今更、何を言っているのか。くすくす笑い、強めに彼女の頭を撫で回す。
そもそもが、逆である。
この図書室に獣の影をした彼女が現れ、言葉を交わし。そして親友になったのだから。
影と同じく、どこか抜けている己の親友の髪を心ゆくまで掻き回す。ぴょこん、と現れた、頭の上の丸い獣の耳を摘まんで、軽く引っ張った。

「やっ!ばかっ。耳、引っ張らないで」
「秘密にもなってないのに、変な事を言ってるから、お仕置き」
「だって。だって怖かったんだもん。大好きだから、離れたくなかったのに」
「はいはい。ごめんね。頑張って秘密にしようとしてたのに、最初から気づいてて」
「いじわるだっ!」

頭や耳を撫で回す手をペちぺちと叩く彼女に苦笑し、解放する。
涙目で睨み付ける彼女に、ごめんね、と繰り返して、戸締まりをするために立ち上がる。
気づけば、下校時刻まであと僅かだ。黙々と戸締まりを行う己に、彼女は文句を言いながらも立ち上がり帰る仕度を始めた。


「秘密にしたいなら、もっと気を張らないと。

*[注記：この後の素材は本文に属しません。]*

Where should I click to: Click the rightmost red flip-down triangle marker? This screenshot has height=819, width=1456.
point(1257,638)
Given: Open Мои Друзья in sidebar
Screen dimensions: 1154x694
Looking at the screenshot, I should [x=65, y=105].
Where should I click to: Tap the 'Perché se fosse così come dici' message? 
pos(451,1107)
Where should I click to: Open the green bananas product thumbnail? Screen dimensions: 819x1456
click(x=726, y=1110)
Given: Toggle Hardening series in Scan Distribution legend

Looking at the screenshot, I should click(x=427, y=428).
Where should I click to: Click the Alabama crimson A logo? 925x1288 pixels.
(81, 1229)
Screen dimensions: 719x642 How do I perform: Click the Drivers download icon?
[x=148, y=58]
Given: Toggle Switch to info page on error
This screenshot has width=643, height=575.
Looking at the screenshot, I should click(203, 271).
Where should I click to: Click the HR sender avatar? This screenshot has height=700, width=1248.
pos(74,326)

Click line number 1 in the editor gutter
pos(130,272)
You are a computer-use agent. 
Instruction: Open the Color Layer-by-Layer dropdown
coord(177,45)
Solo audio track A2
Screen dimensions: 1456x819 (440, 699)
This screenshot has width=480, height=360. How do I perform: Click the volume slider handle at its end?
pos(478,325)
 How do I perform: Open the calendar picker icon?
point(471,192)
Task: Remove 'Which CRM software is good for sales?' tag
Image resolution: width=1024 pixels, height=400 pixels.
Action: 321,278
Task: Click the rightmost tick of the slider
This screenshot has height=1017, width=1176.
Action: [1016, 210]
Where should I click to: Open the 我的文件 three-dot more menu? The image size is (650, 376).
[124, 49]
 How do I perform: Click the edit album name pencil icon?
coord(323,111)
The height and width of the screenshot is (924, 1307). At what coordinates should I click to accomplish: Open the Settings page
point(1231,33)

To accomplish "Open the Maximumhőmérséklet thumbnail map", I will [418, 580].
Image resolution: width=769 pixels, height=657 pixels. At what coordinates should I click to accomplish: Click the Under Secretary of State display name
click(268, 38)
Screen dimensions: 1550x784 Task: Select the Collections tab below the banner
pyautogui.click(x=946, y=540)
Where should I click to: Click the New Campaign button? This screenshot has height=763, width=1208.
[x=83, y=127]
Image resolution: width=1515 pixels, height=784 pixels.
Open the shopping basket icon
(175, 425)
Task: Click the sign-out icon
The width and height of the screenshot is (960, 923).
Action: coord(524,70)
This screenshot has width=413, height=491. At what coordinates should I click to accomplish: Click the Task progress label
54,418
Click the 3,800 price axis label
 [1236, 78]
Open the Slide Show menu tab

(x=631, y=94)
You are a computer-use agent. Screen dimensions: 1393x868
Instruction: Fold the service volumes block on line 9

まあ、難しいだろうけれど」
「ばかにしないで。今度からは絶対にバレない秘密を作ってあげるんだから」
「頑張って。本当に誰も知らない秘密を作って、一ヶ月守り通せたら、私も秘密を教えてあげるよ」

きょとり、と彼女は目を瞬かせ、次第にそれは煌めきを増していく。

「秘密!?それってどんな?ねぇ、教えてよ!」
「教えたら秘密にならないでしょうが。ま、誰も知らない秘密だろうね」

きらきらと輝く彼女の目から視線を逸らして図書室を出る。慌てて続く彼女が出たのを見て、扉に鍵をかけた。

「気になる!秘密を守ったら、絶対に教えてよ」
「教えるよ。無駄になるかもしれないけど」
「ならないっ!いじわる言わないでよ」

ごめんね、と気のない謝罪をして。
いつものように、手を繋いで歩き出す。

さて、彼女の新しい秘密が守られるのが先か。己の秘密が暴かれるのが先か。
ぶつぶつと新しい秘密とやらを、口に出しながら考えている彼女を横目に。

夕暮れに伸びた己の影に、一瞬だけ四つの尾が現れ消えたのを見ながら、どちらも当分はないな、と口元だけで笑みを浮かべた。